Stalkers: The Psychological Terrorist

The "Material Guy"

Robert Dewey Hoskins (AP)
Robert Dewey
Hoskins (AP)

Another celebrity stalking that tested the new California law in court was the case involving pop star Madonna. In May 1995, Robert Hoskins was arrested for stalking and making a terrorist threat against the singer. He was a homeless man who claimed that she was his wife, and when she rejected his proposals, he threatened to slice her throat from ear to ear. He also threatened to kill her bodyguards for coming between them and at one point he actually managed to get within 10 feet of her.

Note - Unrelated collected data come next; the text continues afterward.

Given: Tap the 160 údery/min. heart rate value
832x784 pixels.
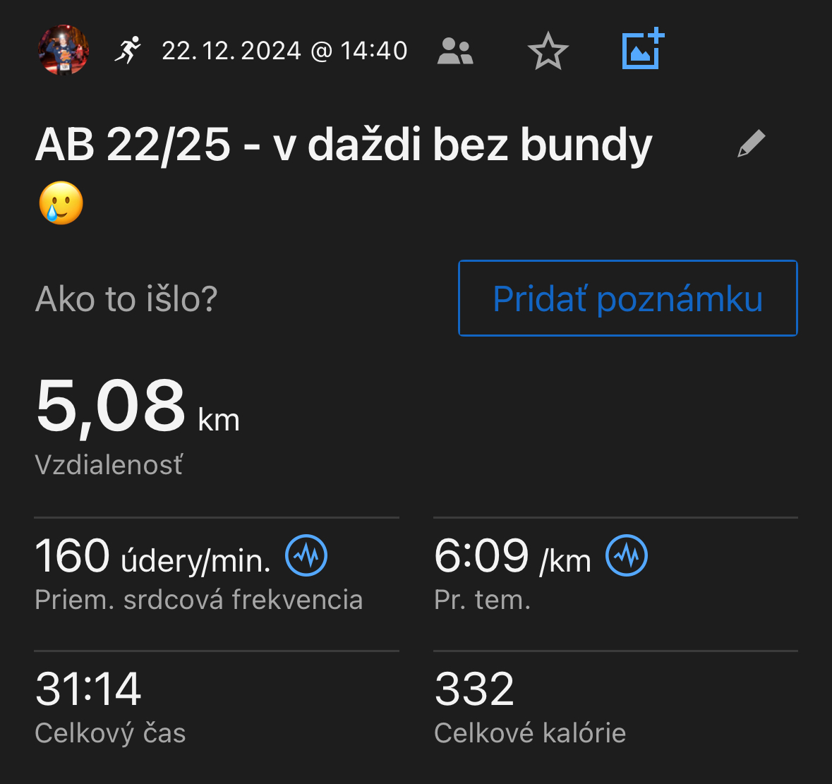Looking at the screenshot, I should point(152,557).
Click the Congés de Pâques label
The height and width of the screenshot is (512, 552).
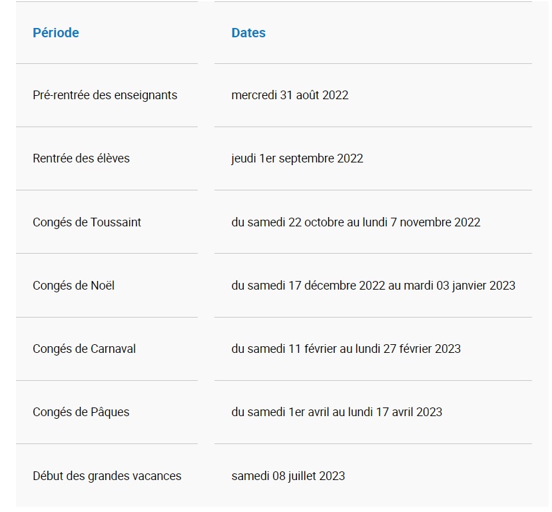(x=81, y=412)
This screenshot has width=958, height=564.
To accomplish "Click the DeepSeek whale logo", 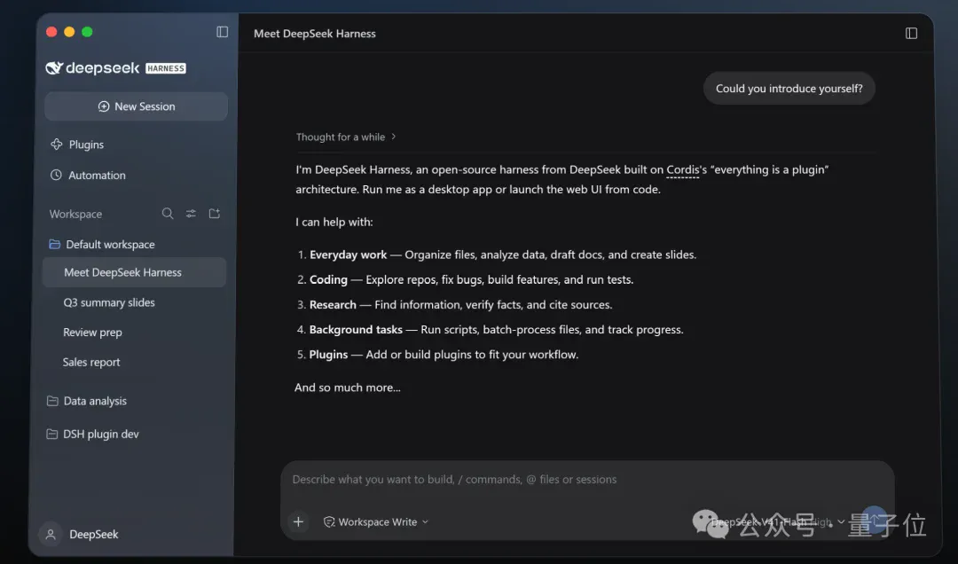I will coord(54,67).
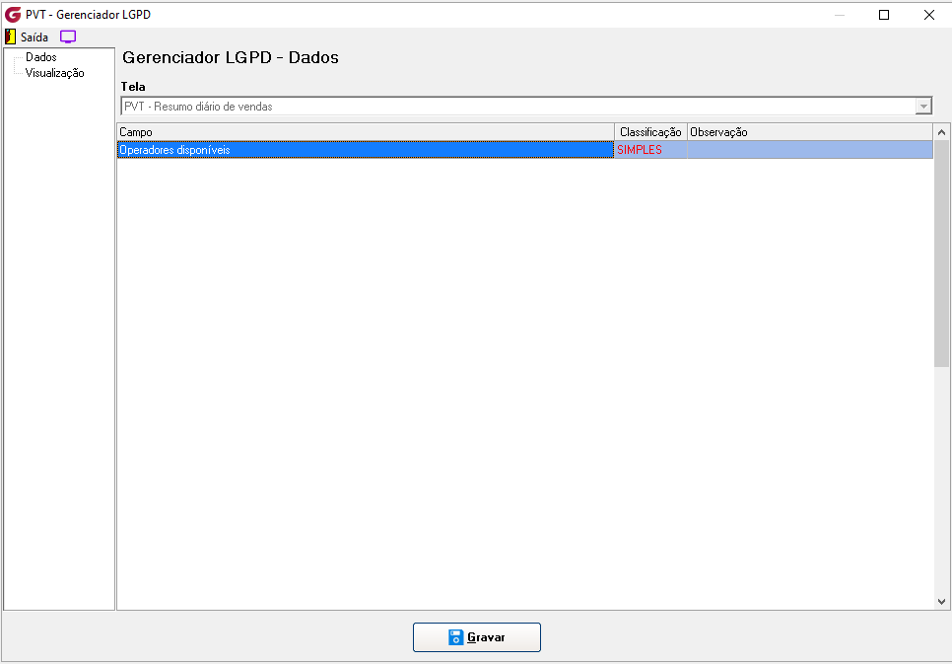Viewport: 952px width, 664px height.
Task: Click the grid scrollbar up arrow
Action: coord(942,132)
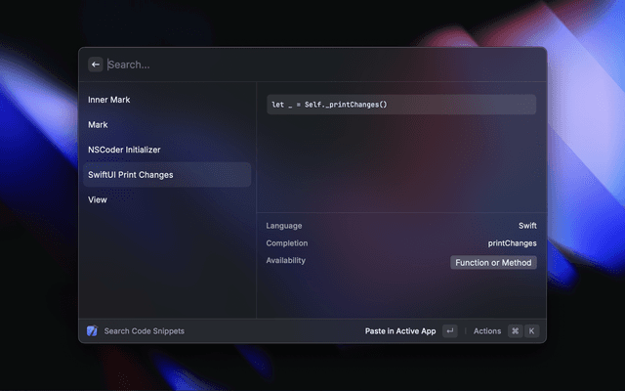625x391 pixels.
Task: Click the Code Snippets icon in footer
Action: coord(92,331)
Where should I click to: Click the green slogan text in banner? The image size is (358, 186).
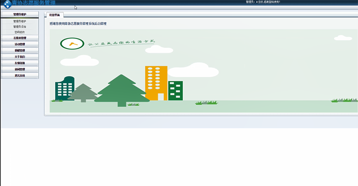(121, 43)
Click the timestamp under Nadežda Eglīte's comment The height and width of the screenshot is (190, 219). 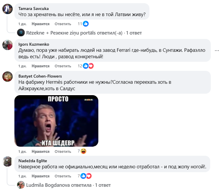pyautogui.click(x=22, y=176)
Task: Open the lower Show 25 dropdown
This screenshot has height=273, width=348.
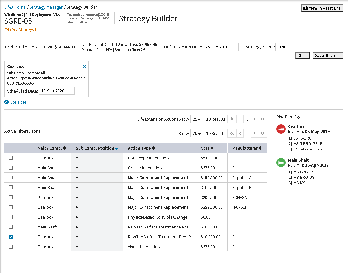Action: (x=197, y=133)
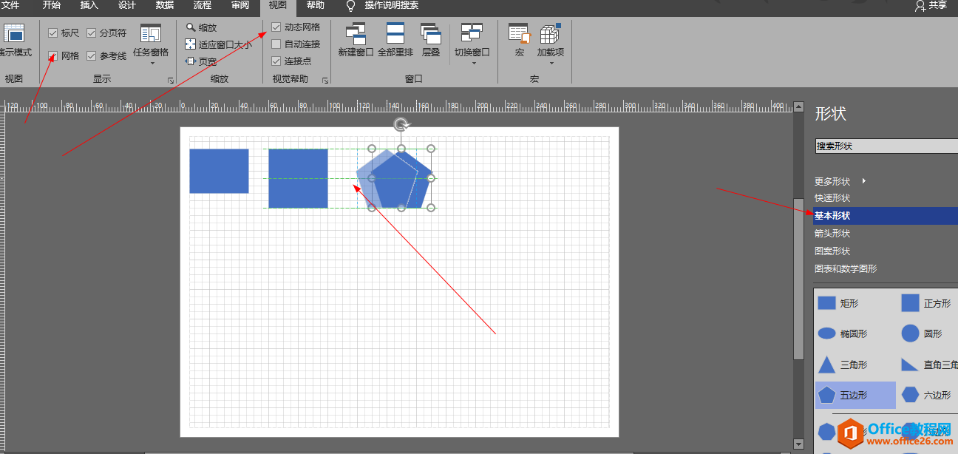958x454 pixels.
Task: Click the New Window (新建窗口) icon
Action: (x=356, y=34)
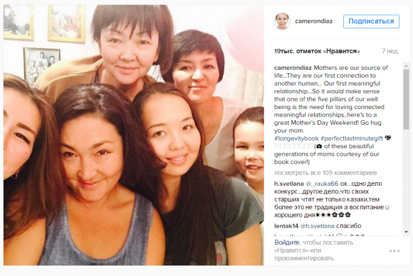Open the @_rauka66 mention
Image resolution: width=413 pixels, height=276 pixels.
tap(322, 183)
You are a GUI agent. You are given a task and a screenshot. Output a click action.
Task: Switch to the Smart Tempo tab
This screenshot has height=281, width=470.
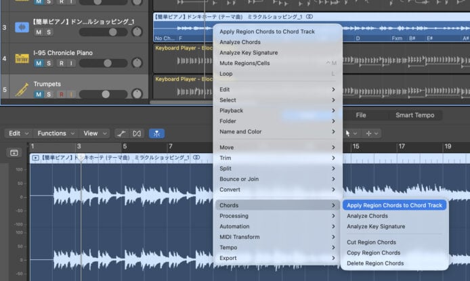click(x=414, y=115)
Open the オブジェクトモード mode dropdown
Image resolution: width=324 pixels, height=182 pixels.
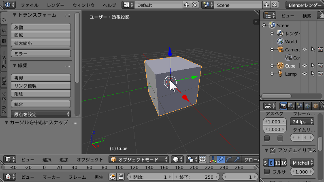139,159
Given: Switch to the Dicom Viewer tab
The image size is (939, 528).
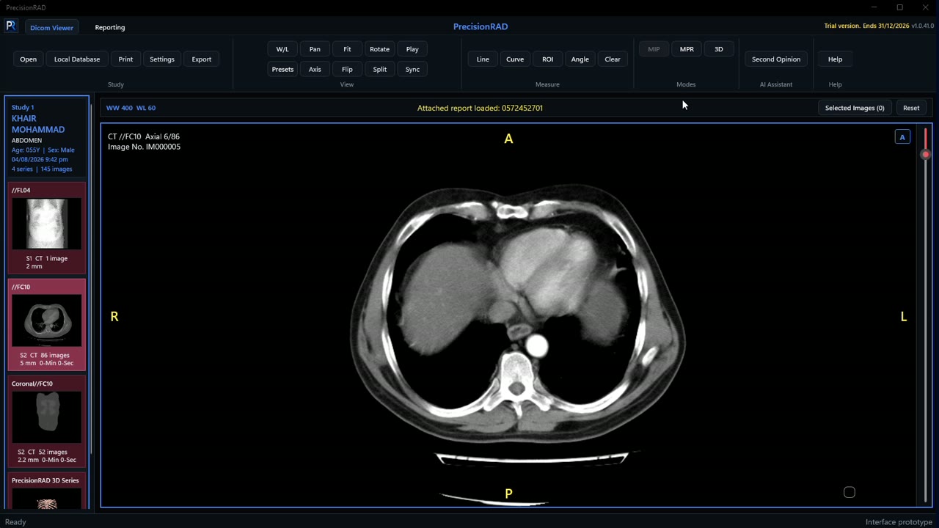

Hoskins scaled a wall that protected Madonna's Los Angeles residence and headed toward the courtyard. Basil Stephens, Madonna's bodyguard, spotted him and temporarily scared him away. Not to be intimidated, Hoskins returned the following day, only to encounter her personal assistant, Caresse Henry. Hoskins then made his threats. He wrote a note for Madonna on a religious tract entitled Defiled and left it for her at her call box at the gate. As presented by Rhonda Saunders in an article, "The Legal Perspective on Stalking," on one side it said:

I love you
Be my

Around those words he drew hearts, and on the other side he drew more pictures and wrote:

Im very
Love for

In a circle, he wrote, "Be mind. And I'll be yours."

The contents of the religious tract discuss how people who wear inappropriate clothing should be punished and those who have sex outside marriage ought to be killed.

Madonna (AP)
Madonna (AP)

Henry contacted Stephens, who arrived to warn Hoskins once again. This time Hoskins was ready. He told the bodyguard that if Madonna did not marry him that very evening, he would slice her throat open. Stephens forced him to leave, but as he was doing so, Madonna came riding up on her bicycle. Hoskins failed to recognize her but gave her a frightening look. She learned about the threats and called the police, but they were unable to locate the man.

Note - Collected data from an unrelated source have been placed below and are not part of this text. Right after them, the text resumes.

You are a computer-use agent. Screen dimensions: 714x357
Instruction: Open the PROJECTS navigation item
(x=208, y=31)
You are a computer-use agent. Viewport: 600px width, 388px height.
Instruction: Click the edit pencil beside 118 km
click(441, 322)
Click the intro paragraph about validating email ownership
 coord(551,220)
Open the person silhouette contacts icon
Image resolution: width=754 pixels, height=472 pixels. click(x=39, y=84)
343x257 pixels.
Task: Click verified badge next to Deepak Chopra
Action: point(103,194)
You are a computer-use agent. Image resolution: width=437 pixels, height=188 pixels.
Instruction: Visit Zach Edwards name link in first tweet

He didn't return the next day, or the next. They thought perhaps they were rid of him, but seven weeks later, Hoskins scaled the wall again. He ran into Stephens and went for his gun. Stephens was forced to shoot him and he was arrested.

The trial opened eight months later and Madonna was subpoenaed to testify about the trauma Hoskins had caused her. Being in court, she said, made her sick to her stomach. She had repeated nightmares of him actually getting into her home and finding her. According to California Deputy District Attorney Rhonda Saunders, the press made a comedy out of the ordeal, which undermined efforts to bring attention to the real dangers involved in such cases.

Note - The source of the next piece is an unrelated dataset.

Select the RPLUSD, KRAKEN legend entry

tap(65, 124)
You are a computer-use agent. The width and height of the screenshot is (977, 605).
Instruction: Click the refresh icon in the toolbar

Stalking takes a psychological toll no matter who the target is, Saunders says. And even when jailed, the stalkers find ways to continue to threaten and frighten. Since they eventually get out, the victim must always worry about the stalker showing up again. Hoskins, in fact, has made such threats. He has only 10 years to serve, and even in prison, his obsession has not diminished. He insisted to the judge who saw him during an appeal that there is nothing wrong with him. He then threatened everyone who'd been involved in the case against him.